70 mL/120 mL = 0.6 or 60%
99
What is the formula for cardiac output?
heart rate (HR) x stroke volume (SV)
100
What is cardiac output equal to?
70 b/min x 70 ml = 4900 mL min (5L / min)
101
(T or F) The ventricle generates pressure over the duration of the cardiac cycle
False! - it only generates pressure over about 1/3 of the cycle. The rest is due to the Windkessel effect
102
(T or F) The Windkessel effect generates pressure over the cardiac cycle except during the contraction of the ventricle.
False! Systole starts the instant that the ventricle contracts. There is a period of isovolumetric ventricular contraction when the aortic valve is closed, and no pressure is generated by the ventricle in the aorta.
103
(T or F) The BP measures of palpation, auscultation and oscillometry measure the same thing in different ways.
False! While they all can estimate systolic pressure, only auscultation and oscillometry measure diastolic pressure.
104
(T or F) A patient has a muscle twitch in their bicep. This might give abnormal readings using an automated BP machine, but not using the stethoscope method.
True! The cuff pressure in the oscillometry measure is used to estimate BP. Twitches in the muscle would change the cuff pressure, but wouldn't affect the Korotkoff sounds, which are downstream.
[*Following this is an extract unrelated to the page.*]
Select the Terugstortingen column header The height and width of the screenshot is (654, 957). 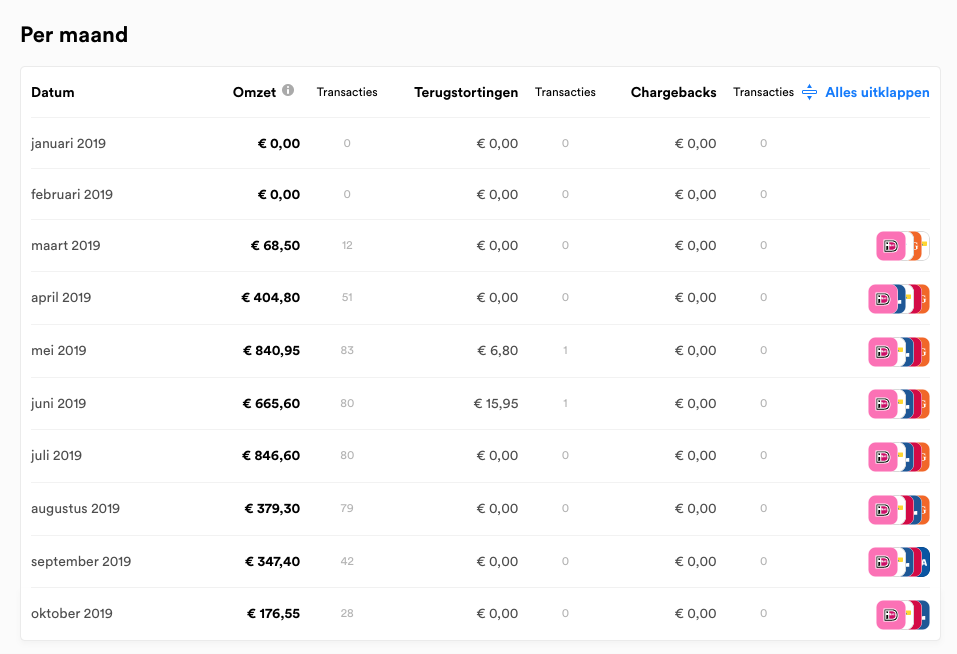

But this is just a guess! – the manufacturers probably have algorithms in place to counter this.
105
The two valves of the left ventricle are either open or closed. There are 4 possible ways the valves can present: (closed, closed), (open, closed), (closed, open) or (open, open), and each defines a phase. Is this true?
False! The two valves are never open at the same time. Blood would flow in the wrong direction!